Prosigue el texto sobre la muerte en tiempos de pandemia desde su última oración.

_SECCIÓN DEL DOCUMENTO:_
# # # # # # #
Darío A. Núñez Sovero
A esta hora de un incoloro véspero de enero, muchas voces asfixiantes, en los parcos lechos de algún hospicio, tratarán de aferrarse desesperadamente a la vida. A esta misma hora, miles de rostros mustios ensayarán una mueca pálida y crepuscular en clara antesala del arribo de la muerte, mientras sus más cercanos parientes se acordarán del genio de Vallejo cuando en su poema Masa espetaba con una languidez lacerante y desesperada: “…Le rodearon millones de individuos/ con un ruego común “quédate hermano”/ Pero el cadáver ¡ay! Siguió muriendo…”. Entonces, como un largo filme de gratos recuentos, al unísono, todos lloraremos sin remedio por el viaje sin retorno que emprende nuestro más querido pariente o amigo ante la llegada odiosa e inesperada de este trágico final. Y así, como en esta dolida Jauja, la humanidad toda mira absorta e impotente cómo la muerte -esa tétrica realidad de la existencia hecha ahora pandemia- destroza la vida de miles de seres amados que eran personas de bien Y sobre las que descansaba la felicidad de familias, pueblos y naciones enteras.
# # # # # # #
_INFORMACIÓN PROPORCIONADA:_
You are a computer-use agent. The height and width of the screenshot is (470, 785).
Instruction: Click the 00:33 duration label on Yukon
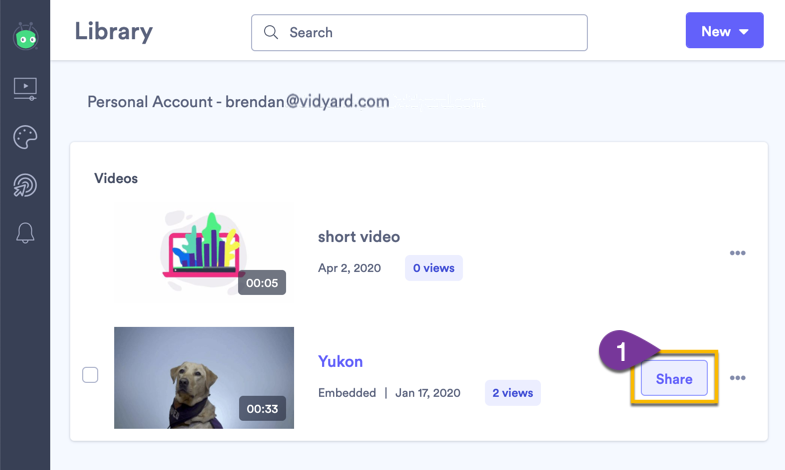tap(262, 408)
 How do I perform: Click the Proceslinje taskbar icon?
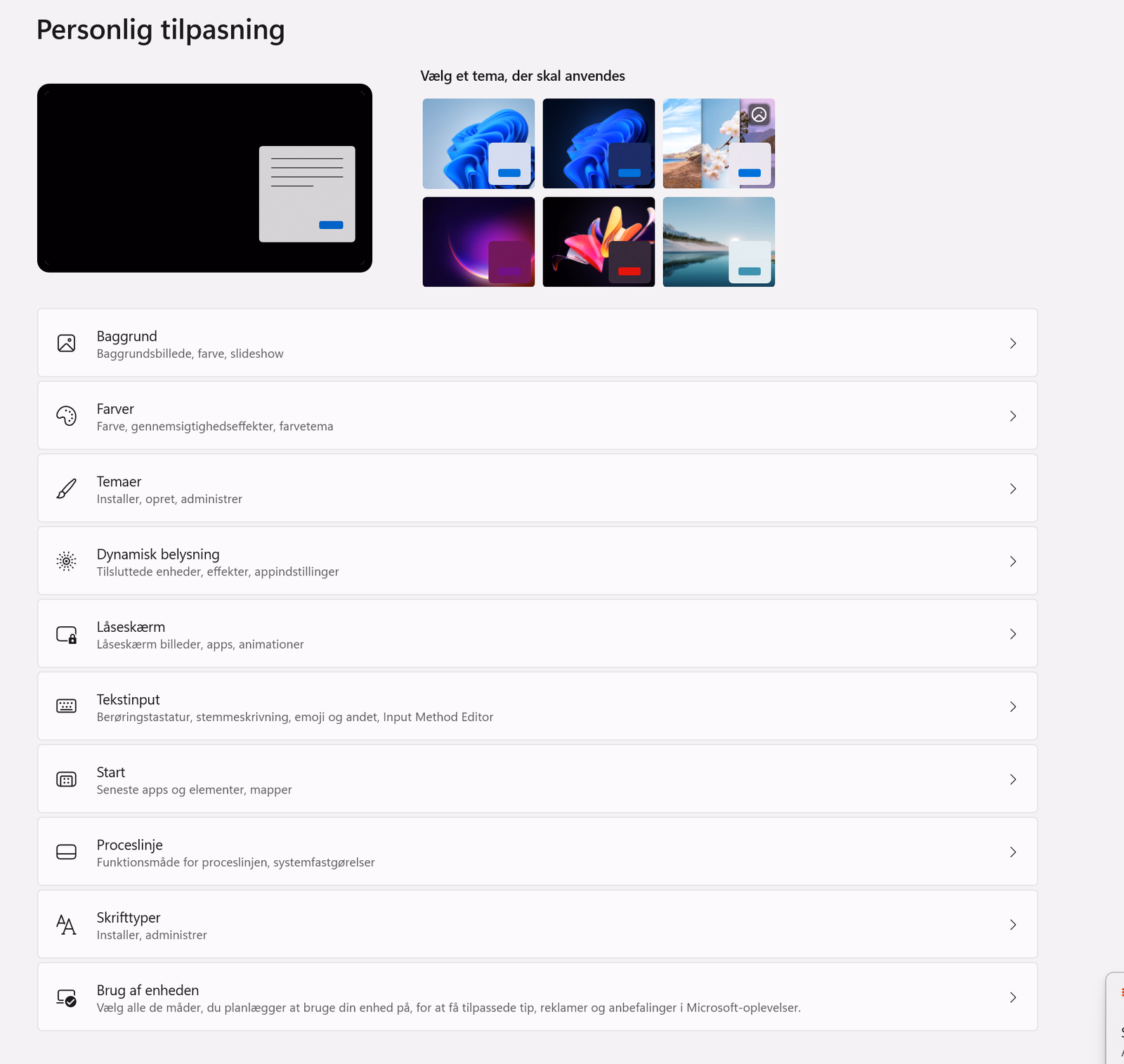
# # # # # # #
_RESPUESTA:_
¡Ah! Tiempos aciagos los nuestros. Tiempos crueles de desconcertantes borrascas sanitarias que han anegado de llanto el orbe. Tiempos en los que se ha borrado nuestra alegría y se ha exiliado la risa para trocarlos en una desesperada ansiedad e insanía. Tiempos duros que, sin merecerlo, vivimos con nuestros hermanos, hijos y nietos, con el mortal patógeno al acecho del menor descuido para darnos el zarpazo final y definitivo.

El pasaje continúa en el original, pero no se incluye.